As for coming battles, watch how Republicans deal with the president's call "to eliminate the billions in taxpayer dollars we currently give to oil companies" to pay for his innovation program. Defending big oil does not play well outside of Texas, Oklahoma, and Louisiana. Here is an Obama effort to split the business community and isolate a very Republican constituency.
Business people emerged as heroes in Obama's America of "inventors and entrepreneurs." But the glory went to those who devise, make, and sell things, not to the finance jockeys of Wall Street. Business leaders like the useful endeavors Obama wants government to undertake. The president, in turn, hopes to enlist them to battle congressional Republicans who are mocking those "investment" initiatives as mere "spending."

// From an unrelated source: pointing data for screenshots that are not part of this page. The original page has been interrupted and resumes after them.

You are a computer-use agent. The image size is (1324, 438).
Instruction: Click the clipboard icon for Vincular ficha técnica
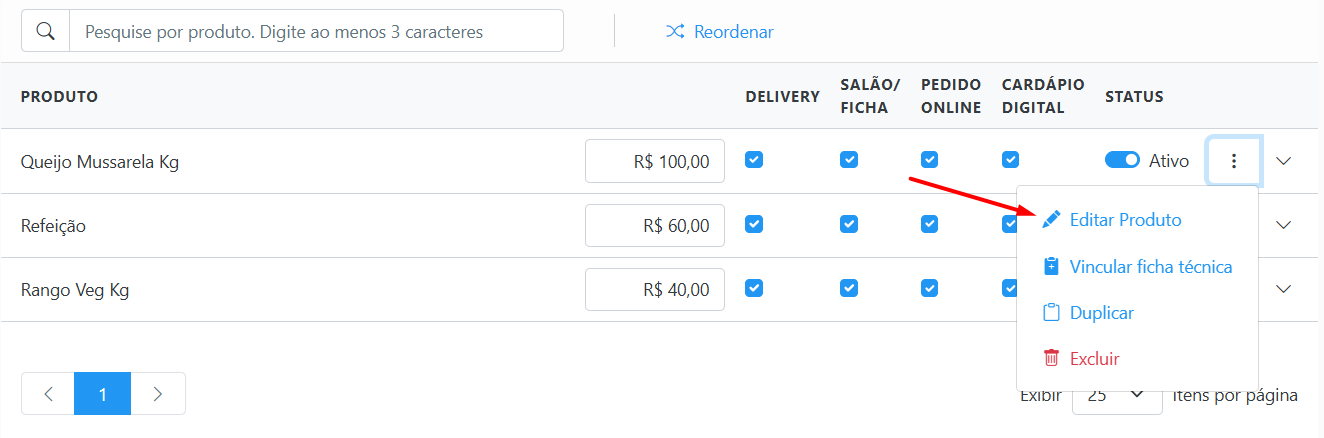coord(1051,267)
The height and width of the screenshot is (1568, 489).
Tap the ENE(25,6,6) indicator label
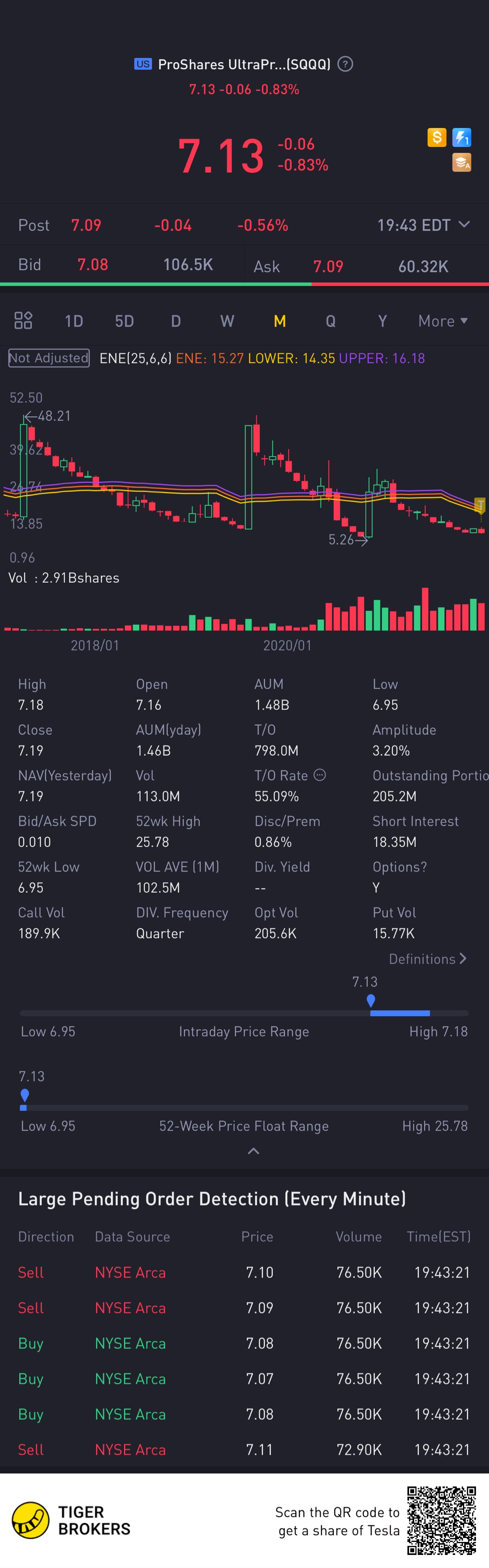click(x=135, y=358)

Even if he wanted to, Obama couldn't beat a unified business community. His bet is that business people tend to be conservative but not ideological. By bringing some CEOs to his side, he can isolate the GOP as a doctrinaire party uninterested in practical things. It will be the trickiest alliance of his presidency, but perhaps also the shrewdest.
An Obama who roared straight ahead hit a political wall. This next Obama is using finesse and subtlety to get to the same place.
E.J. Dionne, Jr. is the author of the recently published Souled Out: Reclaiming Faith and Politics After the Religious Right. He is a Washington Post columnist, a senior fellow at the Brookings Institution, and a professor at Georgetown University.